Espresso

Espresso is an internal distributed document-oriented database management system written by LinkedIn. It serves as the source-of-truth primary store for many downstream systems and applications such as Company Pages, Unified Social Content Platform, and InMail. Because of its special role, the design principles of Espresso mainly focus on satisfying the requirements of production environments, which include but not limited to the guarantee of operability, availability, scalability, and elasticity. For operability, it not only provides flexible data model and APIs to support various applications but also has been designed to be highly compatible with the whole data ecosystem at LinkedIn. For availability, it has elaborately designed fault tolerance mechanism, e.g., there is always a warm standby of the Espresso clusters at a geographically remote disaster recovery data center. For scalability, most of the methods it adopts, including cluster management and data management, avoid centralized processing and synchronized operations. For elasticity, it supports online cluster expansion with little downtime.

Espresso employs RESTful APIs as its user-level interface. Because the interface is based on JSON over HTTP, it provides both flexibility and resource transparency for downstream application developers.

Espresso is derived from MySQL. It has two system-level internal building blocks: a cluster management system and a change capture system. Apache Helix, with Apache Zookeeper integrated in, is used to carry out the first function. LinkedIn Databus was used as the first generation change capture system but was later replaced by Kafka.

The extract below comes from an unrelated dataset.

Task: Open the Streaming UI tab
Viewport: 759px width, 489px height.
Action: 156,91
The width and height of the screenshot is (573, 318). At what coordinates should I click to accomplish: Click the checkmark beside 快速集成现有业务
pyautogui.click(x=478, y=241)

The change capture system also plays an important role in data replication. Besides, another library-level building block of Espresso is Apache Lucene, which provide basic support fo full-text inverted index.

History

The Espresso project was first planned and designed in early 2011. Its mission at that time was to fill the vacancy that there exists no well-designed highly consistent database systems with both scalability and agility in LinkedIn's data infrastructure. Based on the experience of developing early relational database systems like Voldemort, the engineering team at LinkedIn spent one year writing Espresso and deployed it in production in June 2012.

Although LinkedIn once planed to open source Espresso, but the plan was later shelved. Currently, Espresso is still an internal system.

Data Model

Document / XML

Espresso adopts a hierarchical document-oriented data model, where documents belong to both different tables and document groups, tables and document groups then belong to databases. Different level of this hierarchy have different schema-define format, e.g., database and table schemas are defined in JSON but document schemas are defined in Avro. Since document group is a logical concept and has no explicit representation, it does not have schemas.

Database is the largest unit of the data model. Table and document group are the two lower parallel units in the hierarchy, but they are quite different from each other. A table contains arbitrary documents that have common key structures. But a document group does not actively own any document; on the contrary as long as two documents have the same partitioning key, they belong to the same document group. A table can therefore span multiple document groups and a document group can also span multiple tables. The most basic unit of the data model is document. A document contains abundant schema-ed contents with various data structures. It's conceptually similar to a row in SQL database systems. Different documents can be identified by their primary keys.

Although document group is a passive component in the data model, it plays a quite important role in data management, e.g., secondary indexes are mainly built inside a document group and the documents of the same document group are usually stored in the same node.

Storage Architecture

Disk-oriented

Storage Model

Custom

Query Interface

Custom API

System Architecture

Shared-Nothing